Case Report: We herein report a case of an acute myocardial infarction caused by acute aortic dissection. Without noticing the aortic dissection, we performed emergent coronary angiography, which showed severe stenosis of the proximal right coronary artery. Intravascular ultrasound scan led us to suspect aortic dissection. However, we performed balloon angioplasty because the patient's hemodynamic status was unstable. ECG-gated coronary computed tomography angiography provided a definitive diagnosis, and the patient underwent successful surgical repair of the aortic dissection.
Conclusion: Acute coronary syndrome associated with acute aortic dissection is not rare. However, the management of these conditions depends on the details of each case. This case demonstrates the difficulty of treating such cases in the real world. Herein, we describe educational imaging findings and briefly discuss the management of cases involving acute coronary syndrome associated with acute aortic dissection.

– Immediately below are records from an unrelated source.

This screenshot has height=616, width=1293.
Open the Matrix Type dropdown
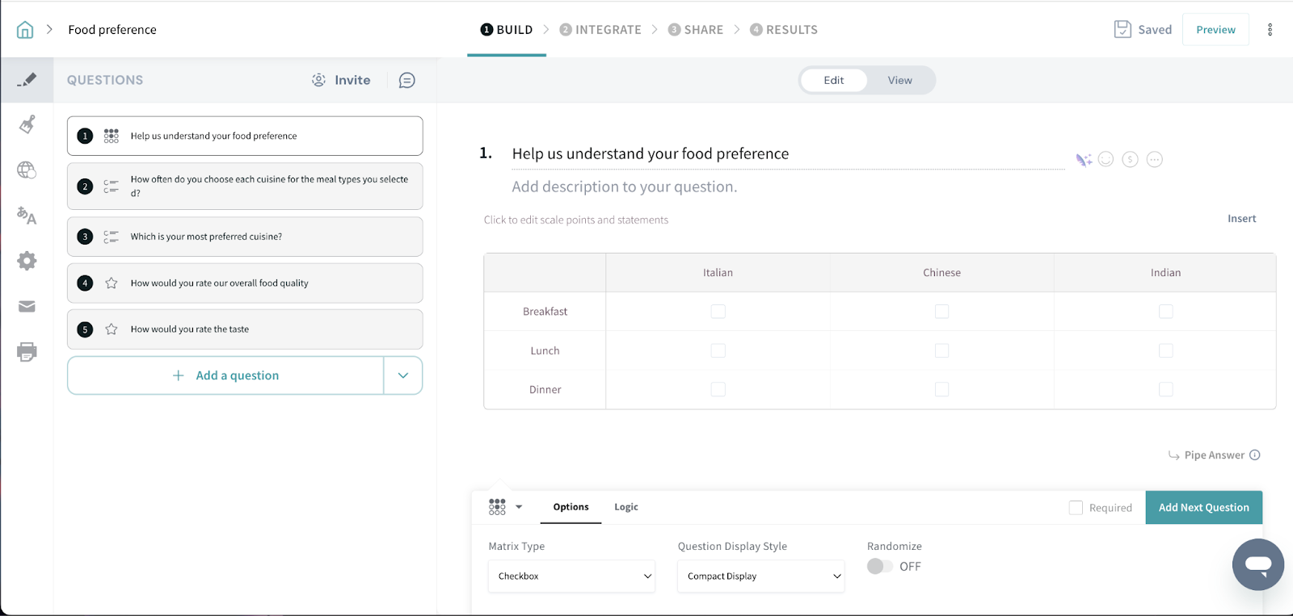click(x=571, y=576)
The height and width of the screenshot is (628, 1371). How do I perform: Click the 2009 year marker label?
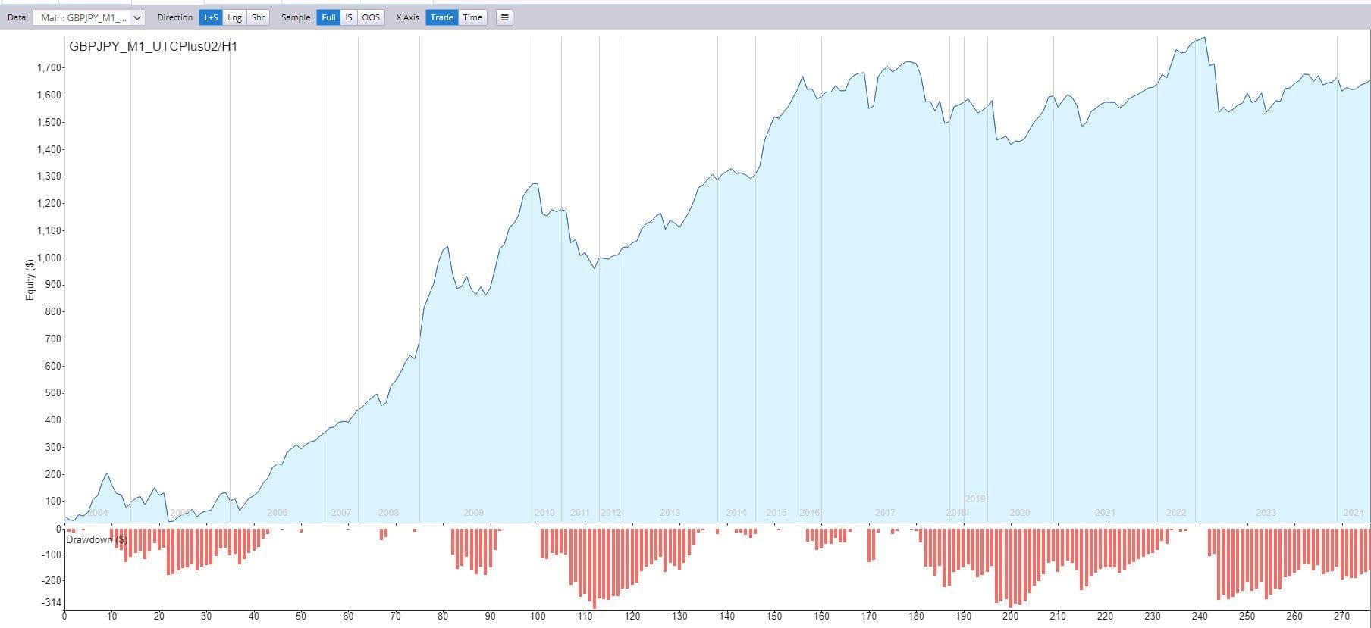[473, 513]
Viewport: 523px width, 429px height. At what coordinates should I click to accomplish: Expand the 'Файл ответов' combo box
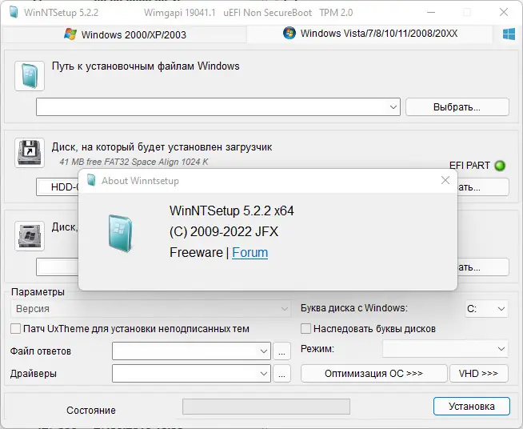265,351
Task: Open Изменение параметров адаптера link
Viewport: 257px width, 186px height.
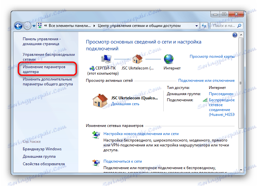Action: [44, 69]
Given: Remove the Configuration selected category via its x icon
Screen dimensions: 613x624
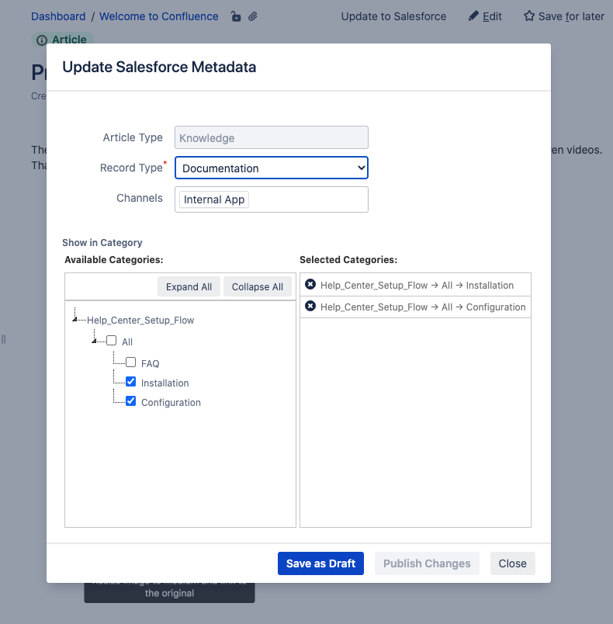Looking at the screenshot, I should point(310,307).
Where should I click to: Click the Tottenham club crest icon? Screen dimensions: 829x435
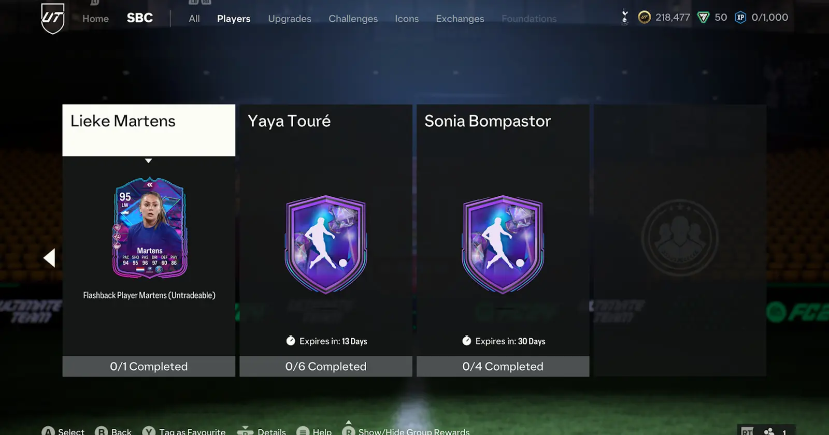tap(624, 18)
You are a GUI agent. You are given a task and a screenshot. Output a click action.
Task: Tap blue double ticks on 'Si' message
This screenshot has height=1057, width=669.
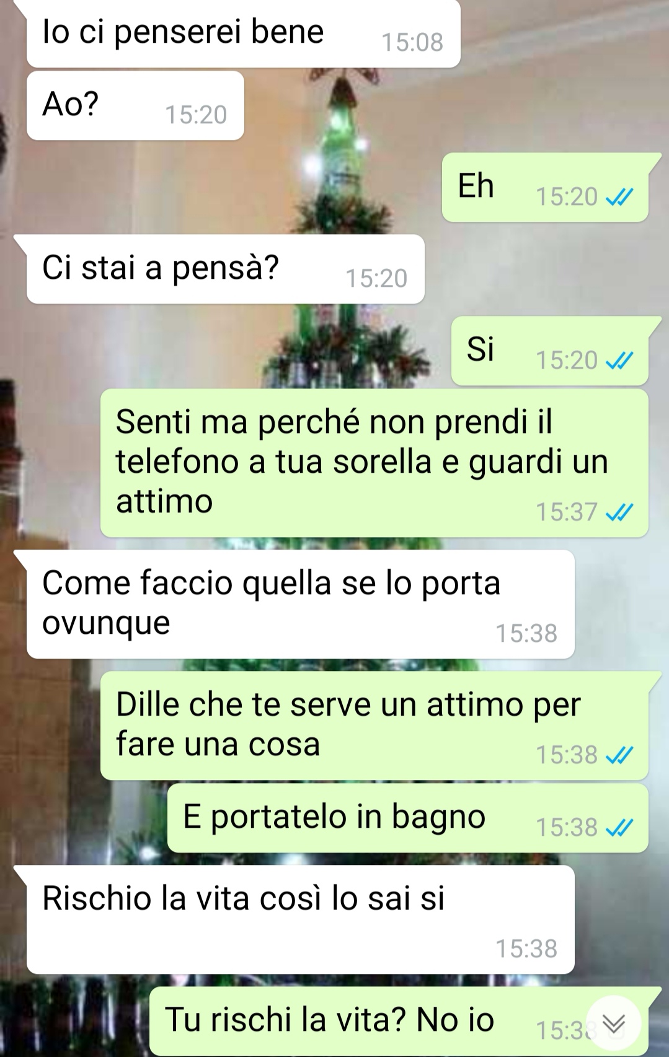tap(619, 361)

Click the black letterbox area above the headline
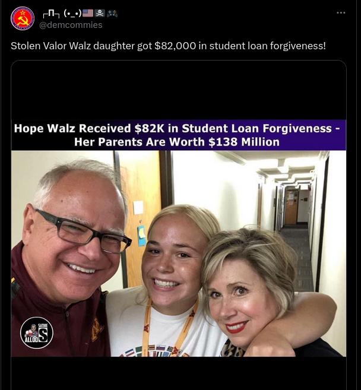click(179, 91)
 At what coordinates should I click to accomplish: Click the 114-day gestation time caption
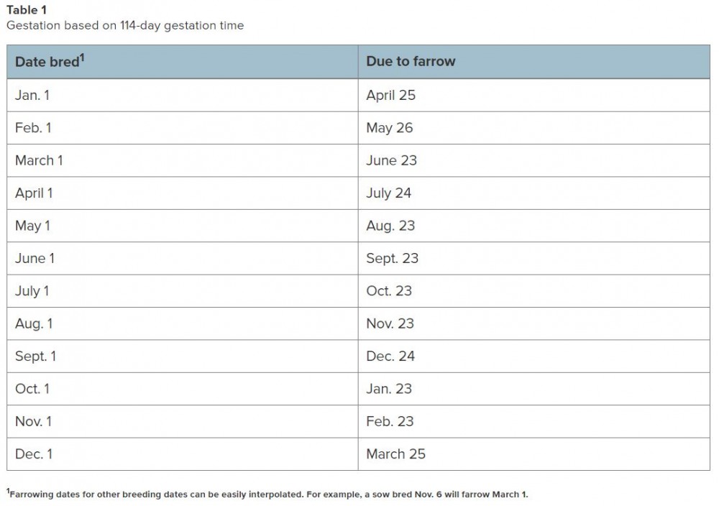[125, 26]
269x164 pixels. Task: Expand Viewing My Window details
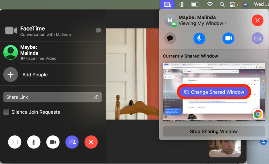click(x=203, y=23)
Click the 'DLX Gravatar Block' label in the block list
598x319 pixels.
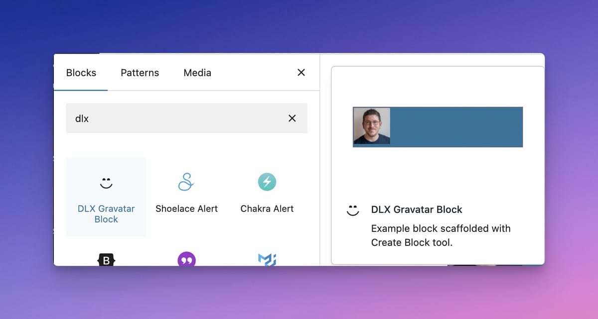pos(106,214)
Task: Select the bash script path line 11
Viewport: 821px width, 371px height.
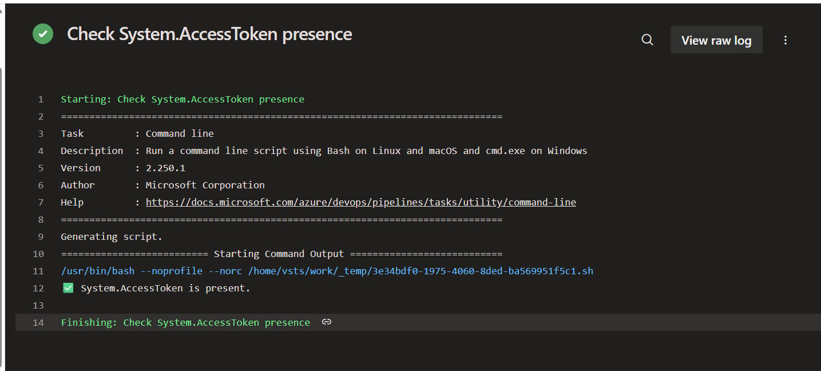Action: click(x=327, y=271)
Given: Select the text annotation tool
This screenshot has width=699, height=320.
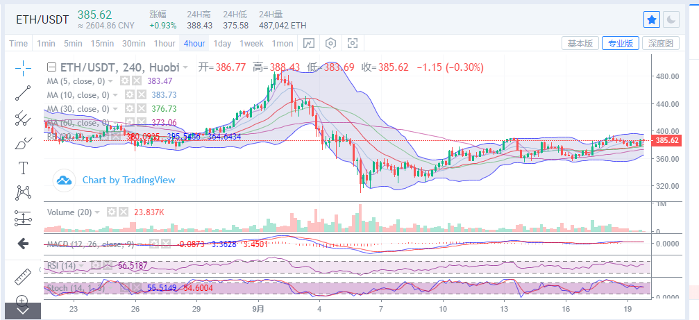Looking at the screenshot, I should coord(23,168).
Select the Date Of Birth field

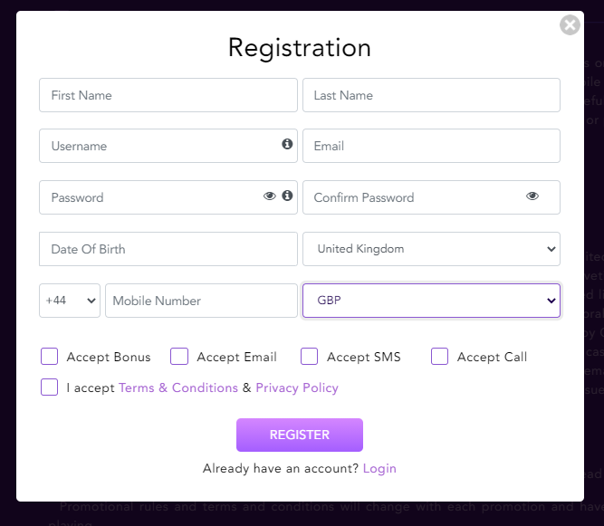tap(168, 249)
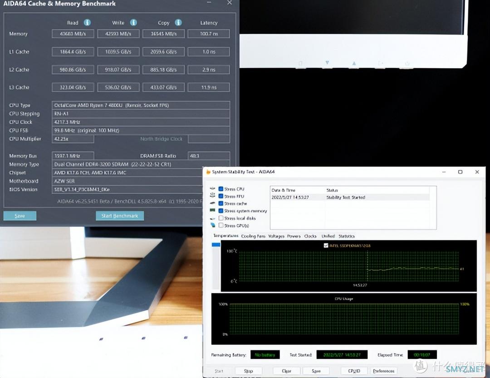Uncheck the INTEL SSD temperature sensor checkbox
Screen dimensions: 490x378
(x=326, y=245)
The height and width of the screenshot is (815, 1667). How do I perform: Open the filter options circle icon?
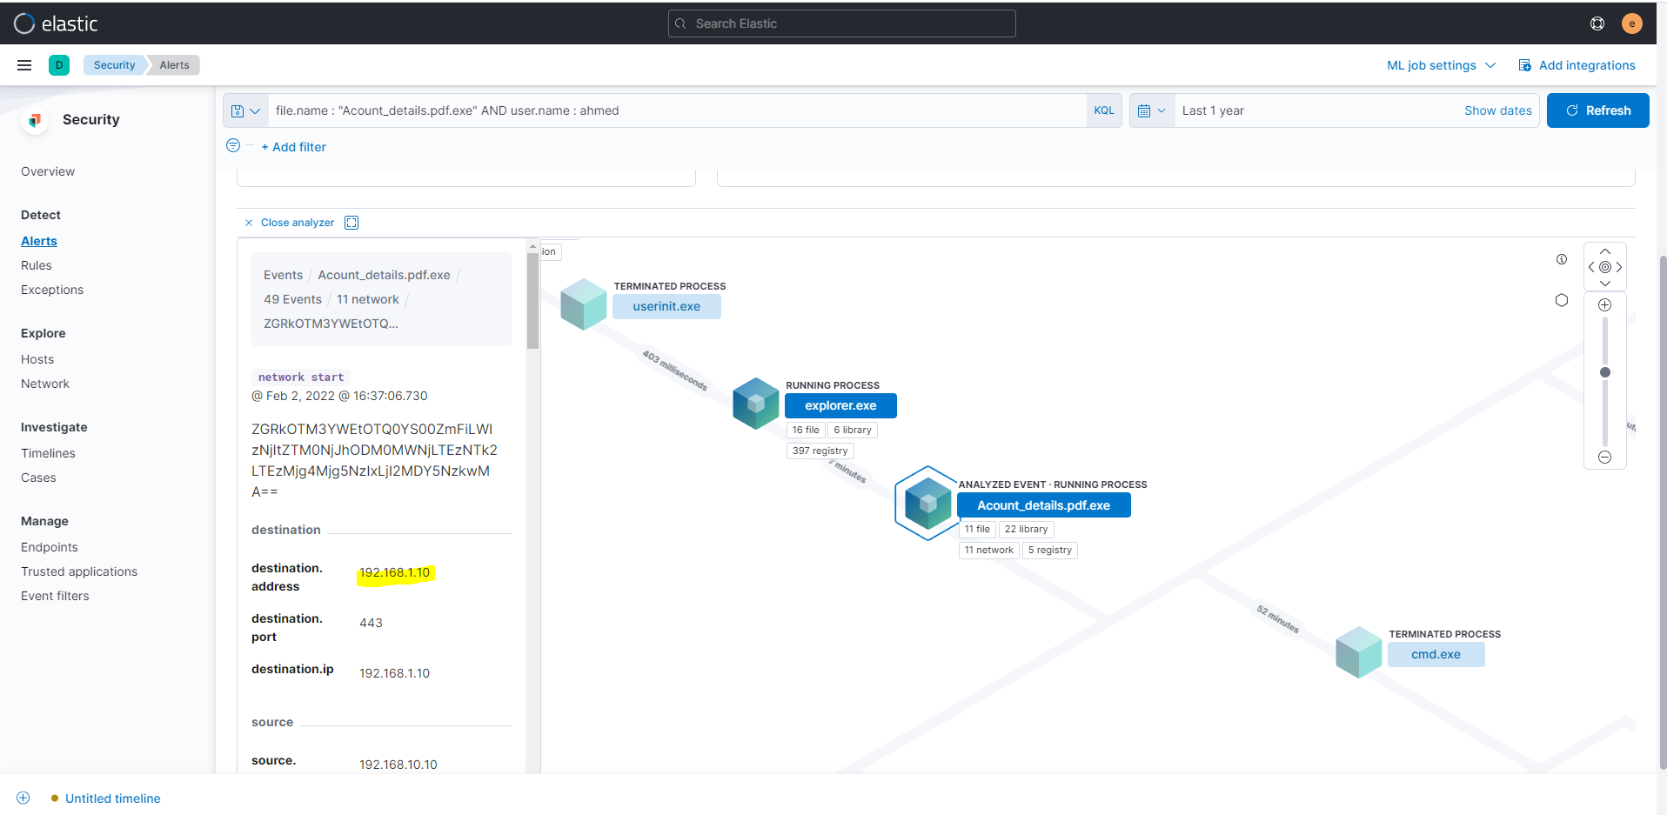tap(233, 146)
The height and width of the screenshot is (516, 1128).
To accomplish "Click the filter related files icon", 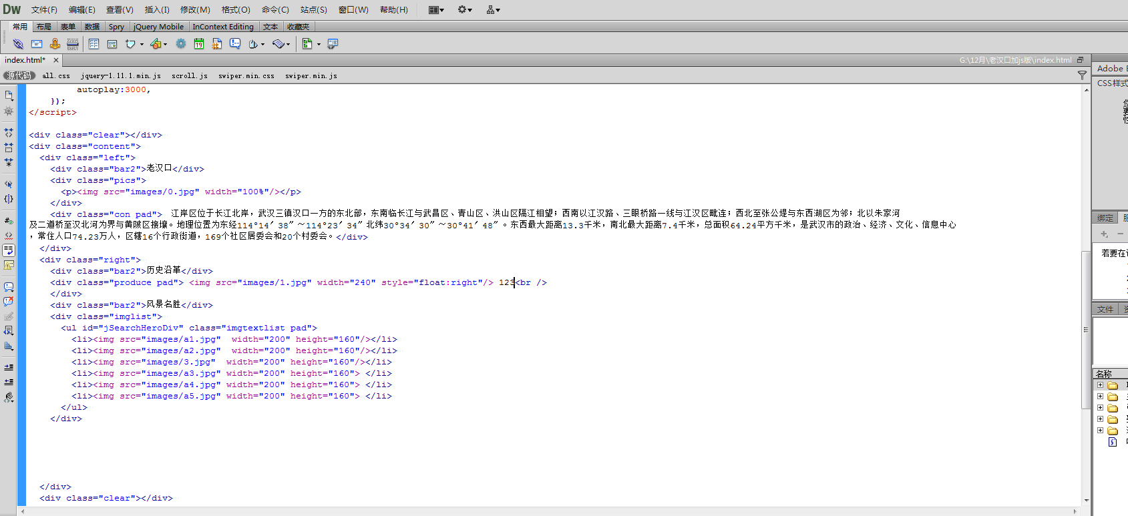I will click(x=1082, y=75).
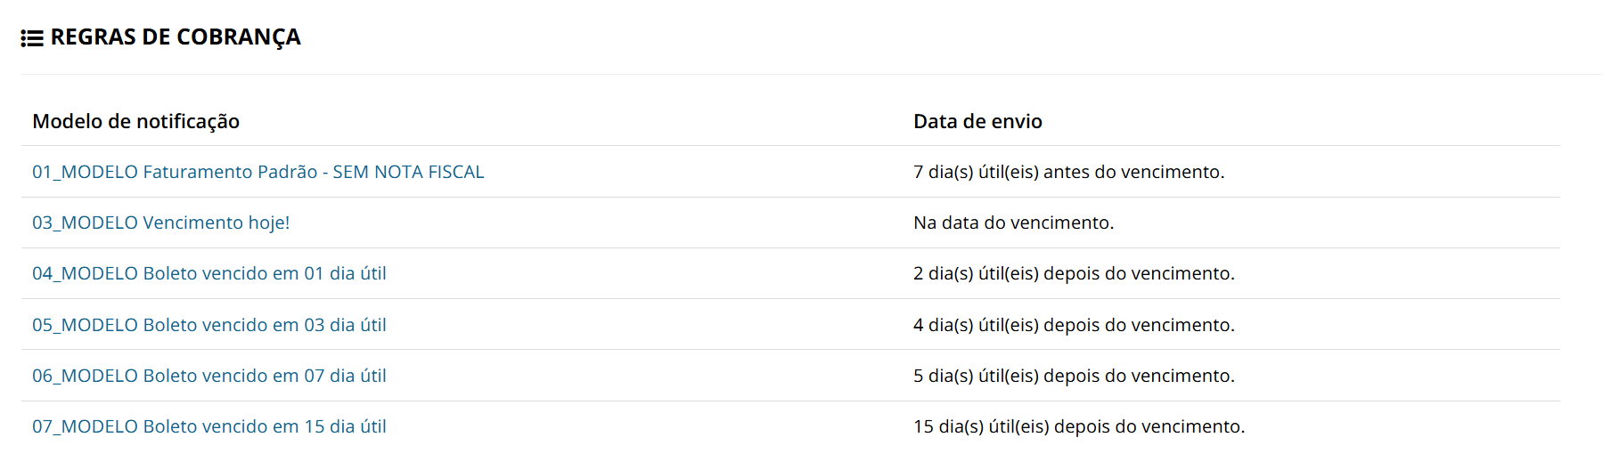Viewport: 1619px width, 470px height.
Task: Select the '2 dia(s) útil(eis) depois' send date
Action: [x=1074, y=273]
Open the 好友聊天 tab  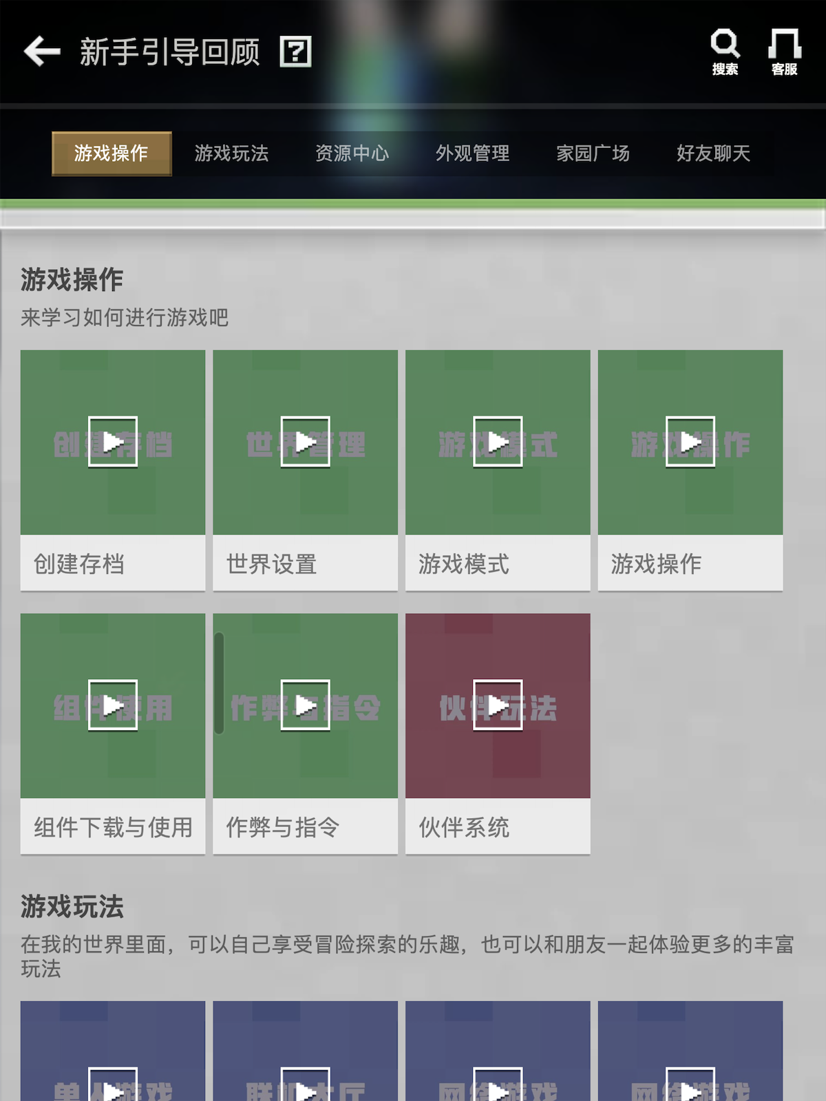tap(714, 153)
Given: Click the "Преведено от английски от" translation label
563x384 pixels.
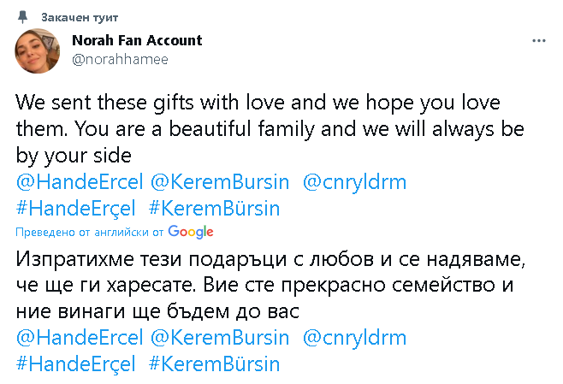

Keywords: Coronary computed tomography angiography, Acute aortic dissection, Acute myocardial infarction


Introduction

Patients with acute aortic dissection (AAD) may initially present with only signs of acute coronary syndrome (ACS), such as ST elevation on electrocardiograms (ECGs). In such situations, the correct diagnosis may be missed. A diagnosis of acute coronary syndrome may lead to the inappropriate administration of thrombolytic agents, resulting in catastrophic consequences. Transthoracic echocardiography is useful as a simple imaging test. However, its diagnostic capability is sometimes insufficient in the emergency room. Although the exact diagnosis can be reached, the management of these conditions remains controversial, with only a few reports in literature.


Case Report

A 62-year-old male with the sudden onset severe chest pain was transferred to our emergency room by ambulance. He had a history of aortic valve replacement (AVR) due to aortic regurgitation of the tricuspid valve four years earlier. The AVR had thus been performed using a mechanical valve and the prothrombin time-international normalized level at admission was 1.76. He did not suffer from back pain and no laterality of the blood pressure was observed. An ECG showed ST-segment elevation in leads II, III and aVF, (Figure 1) suggesting inferior acute myocardial infarction (AMI). A chest X-ray showed no abnormalities. On the trans thoracic echocardiography neither mechanical valve failure or cardiac tamponade was observed. We performed emergent coronary angiography, which revealed a long tight lesion in the proximal segment of the right coronary artery (RCA) (Figure 2) and normal left coronary artery. We planned to perform emergent percutaneous coronary intervention (PCI), however, intravascular ultrasound (IVUS) scan performed before PCI revealed a hypoechoic mass around the stenoticlesion. The narrowing lumen appeared not to be occupied by thrombi, but rather was oppressed by the surrounding mass. (Figure 3) These findings suggested that ascending aortic dissection had caused AMI. Although we considered emergent surgical repair, we decided to perform PCI first because the ST level was still elevated and the patient's hemodynamic status was unstable. Balloon angioplasty improved the flow of the RCA, and the hemodynamics was stabilized. We did not implant any stents because we wished to avoid the use of antiplatelet agents and did not recognize the acute recoil after balloon angioplasty. Acute aortic dissection was definitely diagnosed following contrast-enhanced computed tomography (CT) angiography, (Figure 4) (Figure 5) which clearly showed that the proximal RCA was embedded and oppressed by the intramural hematoma. (Figure 5A) The left main trunk was mildly oppressed by the communicating false lumen of the dissection. (Figure 5B-C) The patient underwent successful surgical repair of the aortic dissection.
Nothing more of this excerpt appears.